After I learnt these simple tips for pitching to strangers it made me realise that it's something everyone should do- it can lead to new opportunities and validate some of your own ideas. It can also be fun and spark some interesting conversations.
So here are three tips when confronted with 'so what do you do' at a dinner party.
1. Tell a story don't give a job title.
The best way to explain what you do is to provide an example.
Don't say- "I'm the CEO of ACA- a company that provides a web-based platform for building automation and the internet of things".
Do say- ' I started ACA to solve problems in the enterprise space. Have you ever been in a meeting that took a while to get up and running with the technology?
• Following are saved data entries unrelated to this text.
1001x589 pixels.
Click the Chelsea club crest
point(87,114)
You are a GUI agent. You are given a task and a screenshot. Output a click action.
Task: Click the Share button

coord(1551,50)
Well we provide an automation solution that turns on the projector before you get there so you don't have to spend time trying to get it working. This is just one example as there are many ways to automate your experience in a building."
Finding something in common is the key- for what I do at ACA I presume that most people have been in a meeting room or a lecture theatre- this is a good place to start explaining how automation can help. I also end in a way that allows them to ask a question if they are interested- if not we'll probably just leave it there and talk about the latest episode of Game of Thrones.
2. Focus on what they find interesting
By this stage you should be asking your own questions and learning about what they do. Use this to your advantage. For example if I find out the person works in marketing I might say "I imagine you or your team use a Content Management System for your homepage- Well our platform is essentially a CMS for the building- allowing you to schedule media to displays or locations as well as setup automatic actions based on people's location. Have you ever integrated the building into your marketing campaigns?".
If the person I work with works in IT I would discuss the platforms we use and how it works.
If the person has a business role I would be talking about the market and how we sell to our customers.
If the person has never had a job I would be relating to light switches and home entertainment systems.
3. Don't underestimate the power of loose connections
You were probably dragged along to that dinner party by your significant other but don't brush anyone off. People you don't know can open doors to a whole new network. You never know where a simple dinner conversation could lead. At the very least you are part of your own word-of-mouth marketing and practicing your 20 second pitch- which is important.